The balloon. Where has the balloon gone? Ah, it is now directly above Merla, face-down, with the string in her hair. ‘SCIENCE!’ She sighs and lays back down on the couch. Amer sits down at the computer, leaving the bottle of gin open on the computer desk.
“Sam and Dez are at Quiddlopolis tonight.”
“Are you going?”
“Maybe later. Are you?”
“Only if my brain stops tempting implosion. Oh, and someone tried to sell me drugs on my way back. He was calling me ‘baby’ and ‘girl’ and such.”
“That'll happen. Crackerjacks?”
“I just won a bet.” Amer has the grin of a plotter.
“What would that be? Did you just use me for a bet?”
“I will neither confirm nor deny this.”
“Why did you pour gin out the window then?”
“The gin serves other purposes. Which I am still not divulging.”
“Just tell meee.”
“I will not. Where is the change?”
“It's mine. You made me go out there with a monster headache.”
“I'm going to take a shower.”
Merla throws the hoodie at Amer. He brushes the right sleeve off of his head and continues tappity-tapping away at the computer. Merla disappears into the bathroom.

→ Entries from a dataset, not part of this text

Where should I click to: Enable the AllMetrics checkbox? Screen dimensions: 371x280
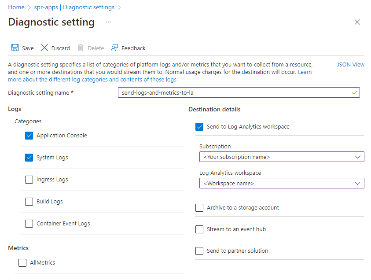[22, 263]
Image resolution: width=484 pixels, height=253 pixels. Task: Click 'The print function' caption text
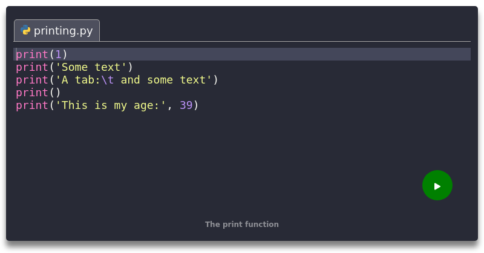[x=242, y=224]
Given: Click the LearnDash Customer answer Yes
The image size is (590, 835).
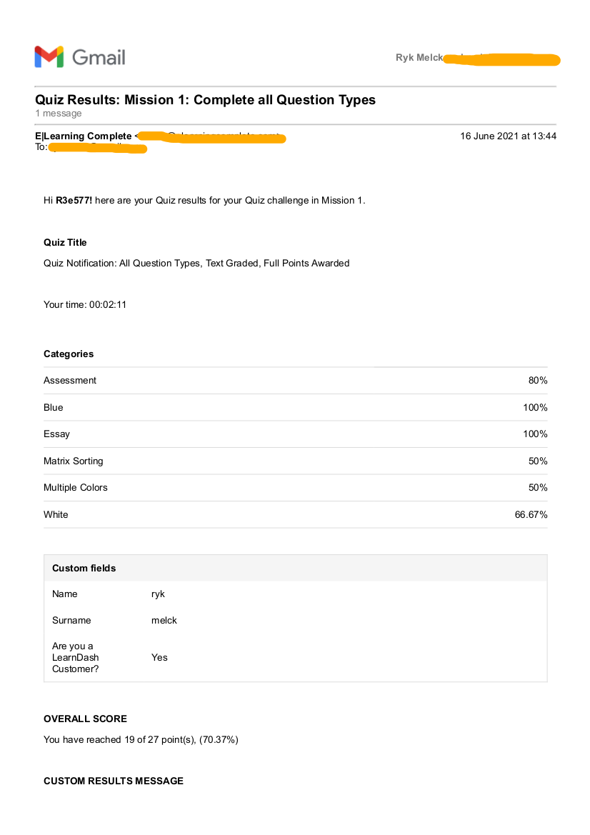Looking at the screenshot, I should (x=159, y=658).
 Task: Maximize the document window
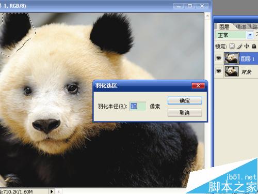click(x=190, y=6)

“Will Mr. Duckster be joining you?” Amer asks loudly, never ceasing the tappity-tap.
“MR. DUCKSTER!” Merla exclaims as she realizes he was forgotten on the couch.

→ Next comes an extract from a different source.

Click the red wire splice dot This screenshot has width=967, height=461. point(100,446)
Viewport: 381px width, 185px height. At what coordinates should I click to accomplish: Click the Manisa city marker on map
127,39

Merla swings open the bathroom door, fetches Mr. Duckster, and then disappears into the bathroom again. During her shower, she sings songs about the adventures of Mr. Duckster that neither you nor Amer could ever hope to understand, so they have been stricken from this narrative.
She emerges some 20 minutes later with a towel wrapped around her from chest to waist. As Amer contemplates his next move, propping his chin against his hand, Merla walks to her dresser.
Amer's focus drifts to Merla at his left as she slips on underwear and undoes her towel.
“I can sense you looking at my bum. Stop it.”
“I would do no such thing” he says drone-like as he ponders this and that.
Merla dons an over-sized t-shirt, walks over to Amer, and shakes his chair.
“Roland made that bet, didn't he?”
“Ludi-crous. Are- you- feeling- any- better- yet?”
“Not really. And why are you wearing my glasses?”
Amer spins around. “Aren't I adorable?” He is trying to look cute to the best of his ability.
“No more than you were” she says as she plucks them away from his face and slides them onto her own.
Merla sits down on the couch and combs her hair. Amer stands, dons the hoodie previously thrown at him, and struggles to chew about six sticks of gum simultaneously. Once at a satisfying consistency, he stabs a small hole in the balloon, squeezes its contents into the gin bottle, quickly clogs the spout with gum, and screws the cap back on. Merla sits slack-jawed wondering again what in the hell he is doing.
He inhales a bit of the helium directly from the balloon and says “I'm going out for a bit.”
“I won't ask. Watch out for the crackerjack dealers.”
Amer quietly leaves the apartment with helium-gin in hand and bounds down the stairs. Merla watches the balloon slowly deflate and rest on the ground.